Updated: Feb 10, 2020
Wohnrade Civil Engineers, Inc. (WCE) was the first UAS operator to successfully map a 1-square-mile area of the Great Sand Dunes National Park & Preserve. The project was a collaborative effort that included Black Swift Technologies, UAS Colorado, and the National Park Service (NPS). The goal was to develop precision mapping using high fidelity remote sensing to monitor change detection and measure dune height in the vicinity of the Star Dune.
The UAS data collection was performed on October 19, 2016 using the Swift Trainer fixed-wing UAS, developed by Black Swift Technologies. A Scientific Research and Collection Permit was obtained from the NPS, with the condition that the takeoff and landing site be located outside the park boundary. As a result, the SwiftTrainer was required to fly beyond visual line of sight 5 miles to the north end of the area of interest. Our crew's efforts also drew the attention of the local press, you can read more details written by the Denver Post.
Drones Provide Access in Difficult Terrain
Like with any sand dunes, those at Great Dunes National Park shift and migrate with the wind. As part of their ongoing research into the geology and ecosystem of the park, researchers keep year-over-year data on this shifting landscape. But, because the difficult terrain makes a full ground survey extremely lengthy, if not impossible, the research team has in the past relied mostly on hand measurements of selected points on the dunes. In 2011, the entire park was mapped from a plane using LiDAR, as part of a larger US Geological Survey project that sought to survey Colorado’s San Luis Valley. But except for this one occasion, year over year the research team has relied on a handheld GPS unit to annually measure twelve index dues scattered around the main dune.

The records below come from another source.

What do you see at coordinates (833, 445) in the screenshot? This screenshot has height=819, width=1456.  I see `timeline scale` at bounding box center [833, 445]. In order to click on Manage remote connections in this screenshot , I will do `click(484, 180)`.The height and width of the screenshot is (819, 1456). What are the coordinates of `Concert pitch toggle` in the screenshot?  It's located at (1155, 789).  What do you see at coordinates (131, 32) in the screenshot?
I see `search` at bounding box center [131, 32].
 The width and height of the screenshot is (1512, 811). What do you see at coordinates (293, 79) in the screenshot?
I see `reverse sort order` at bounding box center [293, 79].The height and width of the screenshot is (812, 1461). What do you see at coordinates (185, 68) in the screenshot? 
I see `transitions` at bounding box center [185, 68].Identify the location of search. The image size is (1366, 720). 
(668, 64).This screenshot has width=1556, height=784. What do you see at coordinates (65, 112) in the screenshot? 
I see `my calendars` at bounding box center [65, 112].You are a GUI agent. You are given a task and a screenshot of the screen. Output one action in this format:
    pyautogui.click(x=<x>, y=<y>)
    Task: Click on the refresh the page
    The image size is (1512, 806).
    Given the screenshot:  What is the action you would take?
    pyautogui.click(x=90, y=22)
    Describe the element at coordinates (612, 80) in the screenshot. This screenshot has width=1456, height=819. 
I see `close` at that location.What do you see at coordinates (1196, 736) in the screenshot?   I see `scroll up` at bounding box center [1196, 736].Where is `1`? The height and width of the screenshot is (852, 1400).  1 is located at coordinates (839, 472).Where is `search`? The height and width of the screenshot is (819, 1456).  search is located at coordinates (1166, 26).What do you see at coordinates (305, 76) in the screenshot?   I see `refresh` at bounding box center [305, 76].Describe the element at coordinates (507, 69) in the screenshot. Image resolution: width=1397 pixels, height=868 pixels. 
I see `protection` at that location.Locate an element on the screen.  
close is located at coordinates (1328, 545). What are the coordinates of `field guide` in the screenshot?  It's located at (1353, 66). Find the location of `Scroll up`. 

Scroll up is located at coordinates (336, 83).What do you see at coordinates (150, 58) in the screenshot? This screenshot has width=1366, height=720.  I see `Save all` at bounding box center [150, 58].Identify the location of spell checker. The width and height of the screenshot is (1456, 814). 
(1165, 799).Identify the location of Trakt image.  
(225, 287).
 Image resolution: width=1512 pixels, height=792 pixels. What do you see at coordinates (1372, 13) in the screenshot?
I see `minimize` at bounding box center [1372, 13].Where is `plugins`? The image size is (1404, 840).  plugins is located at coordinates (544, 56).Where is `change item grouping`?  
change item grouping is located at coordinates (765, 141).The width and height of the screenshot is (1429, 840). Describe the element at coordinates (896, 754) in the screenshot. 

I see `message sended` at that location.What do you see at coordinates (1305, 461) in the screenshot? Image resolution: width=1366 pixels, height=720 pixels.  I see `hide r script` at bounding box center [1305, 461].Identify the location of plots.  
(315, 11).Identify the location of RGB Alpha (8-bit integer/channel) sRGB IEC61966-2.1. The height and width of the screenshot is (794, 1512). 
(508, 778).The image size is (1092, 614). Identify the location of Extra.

Looking for a way to gather accurate, comprehensive data annually, the park staff reached out to UAS Colorado, who put them in touch with Mary Wohnrade and her engineering firm. WCE mapped a one-square mile section of the dune field, centered on the Star Dune, the tallest of the group.
Regulations usually prohibit flying drones in national parks, but Constantin Diehl at UAS Colorado secured the Scientific Research and Collecting Permit from the NPS to do so. Mary and her team flew the area with a fixed-wing SwiftTrainer that was equipped with a custom platform and flight management system operated by Jack Elston of Black Swift Technologies. They used a 75/75 overlap and obtained 1,755 images. The one square mile area was flown in moderately windy conditions and took two and a half hours to fly. Flight time was longer than usual because their permit specified that they could not take off or land the drone within park boundaries, meaning they had to launch five miles away from the area of interest (AOI). Beyond visual line of sight operations were conducted under FAA Section 333 Exemption rules.
High Resolution Results May Enable New Discoveries
The research staff is very pleased with the results, stating, “It is definitely the best aerial imagery of the dunes to date!” Also, “the accuracy numbers from your survey are impressive.”
They will use the digital terrain model as a baseline for monitoring changes to the sand dunes over time. And even in this early stage, they believe some of the other maps Mary gave them may lead to new discoveries. Thanks to the orthomosaic map, researchers have already picked out linear features on the flanks of the dune that they had never noticed before.
As WCE’s civil engineering workflow shows, drone mapping, combined with adequate ground control points, provides the basis for highly accurate aerial surveys. These surveys not only save considerable time and money, but they also allow for data collection in difficult terrain, providing researchers with high-resolution information that is much more detailed than what they can capture on foot.